Consultations. Referrals to physical therapists and prosthetics or orthotics specialists are often required to prevent and treat joint deformities. Orthotics and ankle-foot orthoses frequently enable patients to continue performing activities they enjoy while preventing falls that might result in broken ankles and other injuries that can severely limit future independence for the patients. In addition, orthotics and ankle-foot orthoses can prevent Achilles tendon shortening and extend near-normal ambulation. At times, boots can delay the need for such ankle braces. Multiple types of ankle-foot orthoses of different weights and sturdiness exist. With moderate foot drop, lighter ankle-foot orthoses may be more appropriate than with severe foot drop. Thick-handle tools and cutlery can render certain activities of daily living easier. For details, the reader is referred to the article titled Rehabilitation of peripheral nerve diseases.

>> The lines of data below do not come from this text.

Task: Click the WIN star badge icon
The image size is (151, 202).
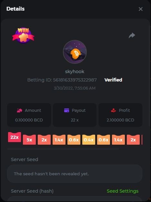Action: 23,35
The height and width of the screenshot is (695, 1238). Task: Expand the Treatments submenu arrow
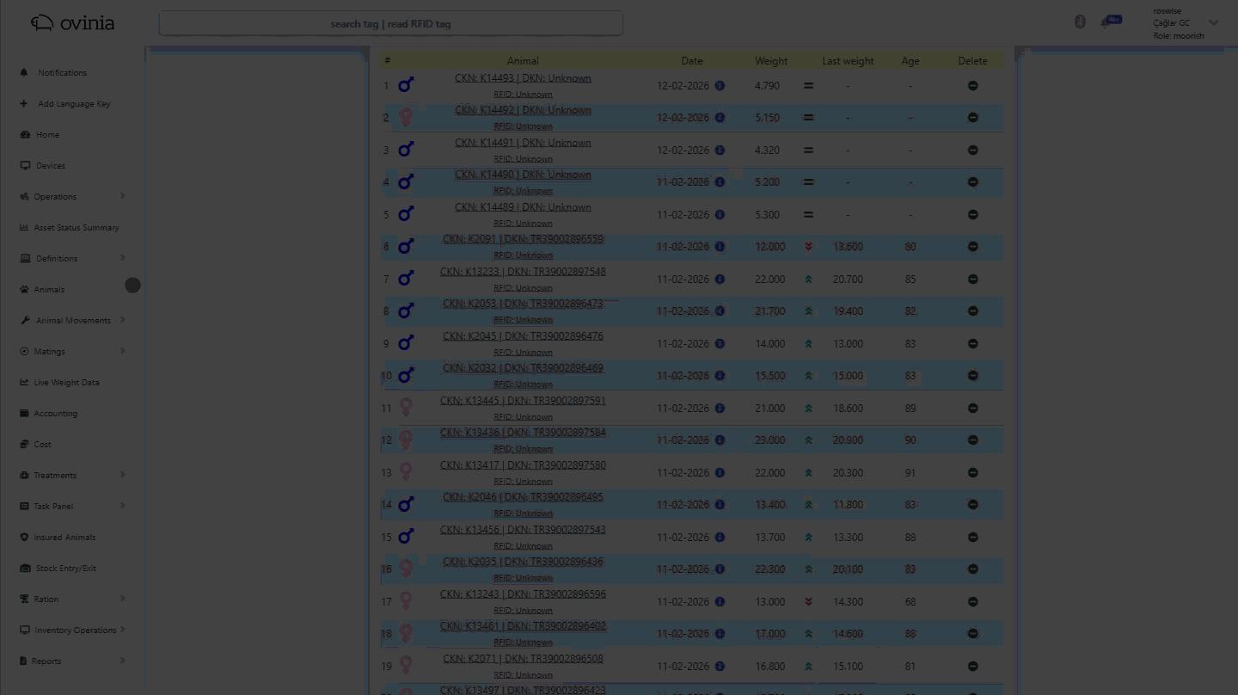coord(123,475)

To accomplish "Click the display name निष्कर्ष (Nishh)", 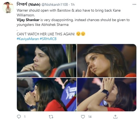I will pos(28,4).
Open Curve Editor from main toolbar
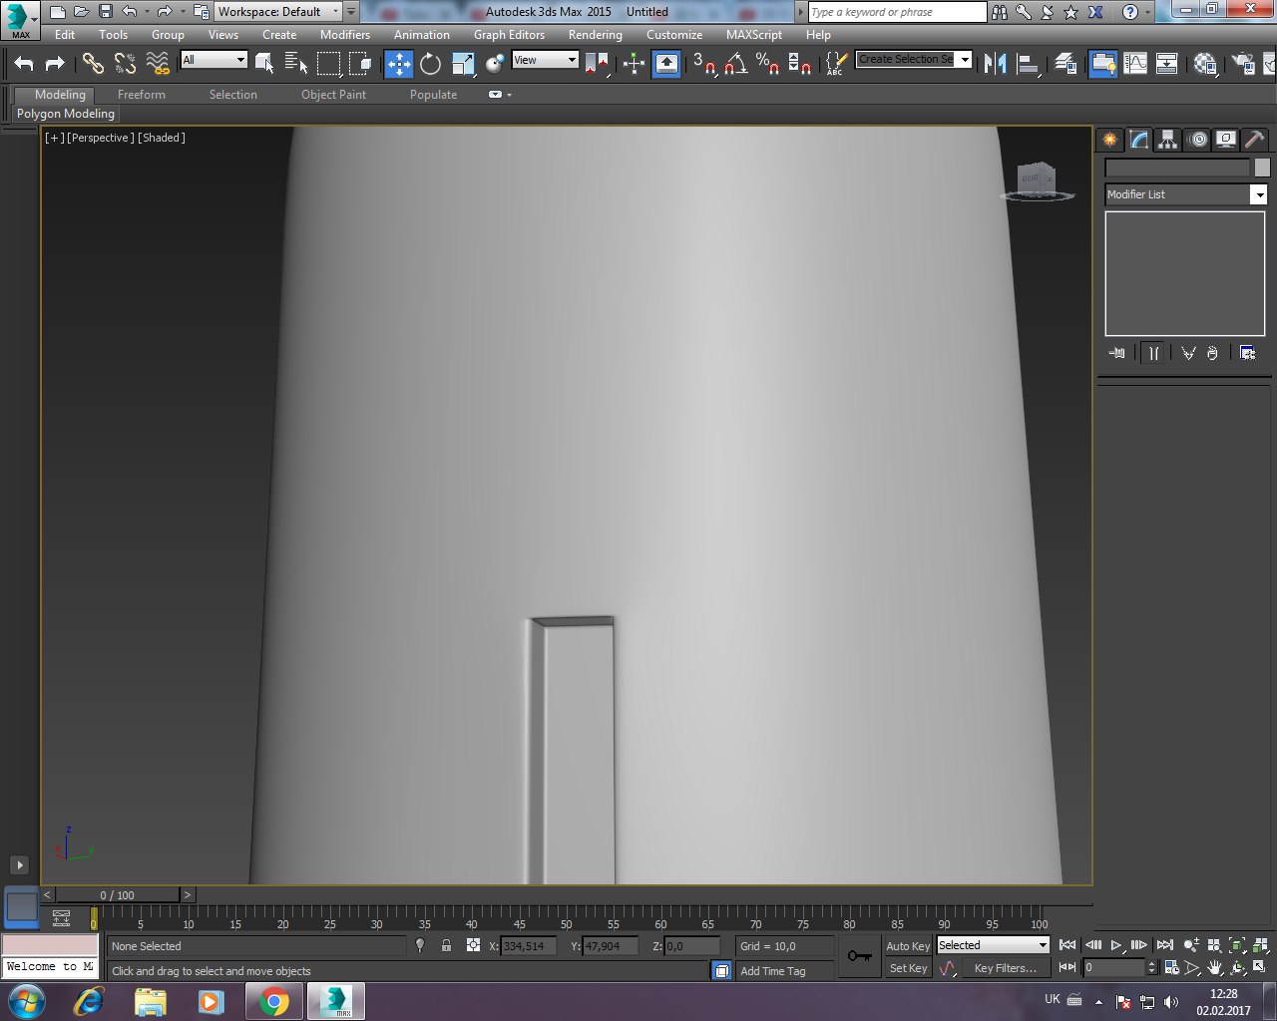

Dealing with a life of initially mild, but typically worsening, disability can increase the risk of depression and lead to maladjustment. This should be borne in mind and addressed in patients of all ages, including teenagers. Referrals to mental health professionals may be indicated.

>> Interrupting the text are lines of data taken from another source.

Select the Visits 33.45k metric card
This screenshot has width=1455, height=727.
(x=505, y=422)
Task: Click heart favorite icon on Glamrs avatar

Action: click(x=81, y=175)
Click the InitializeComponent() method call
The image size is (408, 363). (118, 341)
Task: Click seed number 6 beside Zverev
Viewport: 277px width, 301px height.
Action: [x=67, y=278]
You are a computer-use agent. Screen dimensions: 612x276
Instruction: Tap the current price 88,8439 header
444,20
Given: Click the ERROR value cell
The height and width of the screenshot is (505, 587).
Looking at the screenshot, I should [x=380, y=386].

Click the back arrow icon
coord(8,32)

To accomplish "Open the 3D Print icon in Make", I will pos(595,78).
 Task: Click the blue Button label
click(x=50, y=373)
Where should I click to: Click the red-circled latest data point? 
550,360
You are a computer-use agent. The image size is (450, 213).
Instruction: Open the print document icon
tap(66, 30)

Genetic counseling is often indicated, particularly when affected individuals or unaffected individuals with an affected child contemplate procreation.

Numerous associated conditions can compromise pulmonary and upper airway function and sleep, some of which, including restless leg syndrome, sleep apneas, and vocal cord dysfunction, may respond to treatment (01).

Patient education. Patient education is an important aspect of the long-term management of patients with Charcot-Marie-Tooth disease. Education helps them cope with the progression of disability and leads to prevention of further nerve damage (eg, avoiding exposure to drugs or toxins with known deleterious effect on the peripheral nerves). Internet resources include sites such as the Charcot-Marie-Tooth Association in North America, which has patient support groups in most major cities, and the National Organization for Rare Diseases.

American patients should acquaint themselves with the Americans with Disabilities Act, and if necessary, seek advice on their rights in the workplace or mediation between employees and employers.

Parents should address issues of disability in their affected children with teachers and school counselors. A fine line exists between expecting too much from a child and being overprotective, for well-intentioned parents and teachers alike.

Special concerns. Patients, family members, and physicians must be aware of drugs that can affect the peripheral nervous system. Drugs with various degrees of nerve toxicity include the following:

Special considerations

Pregnancy

Some patients suffer exacerbations or rapid progression during pregnancy, usually, but not always, with recovery (181; 77). As with surgical procedures, prolonged positioning of the body and limbs in particular positions during delivery can result in nerve compression, which could make any underlying neuropathy worse. Furthermore, due to the variability of clinical manifestations, couples who both have symptomatic or asymptomatic Charcot-Marie-Tooth disease might have homozygous or compound heterozygous offspring with Déjerine-Sottas syndrome or congenital hypomyelination neuropathy.

Anesthesia

In a series of 161 surgical procedures performed on 86 patients with Charcot-Marie-Tooth disease, the patients had no difficulty tolerating anesthetics, even with succinylcholine (04). However, in patients with progressive Charcot-Marie-Tooth disease, using succinylcholine may be inadvisable; nitrous oxide may prove neurotoxic by inactivating the cobalamin-dependent enzyme methionine synthase and causing B12 deficiency (118). Measuring B12 levels and treating a deficiency before nitrous oxide anesthesia may be indicated. Prolonged body and limb positions can result in nerve compression. Regional anesthesia is relatively contraindicated in Charcot-Marie-Tooth disease.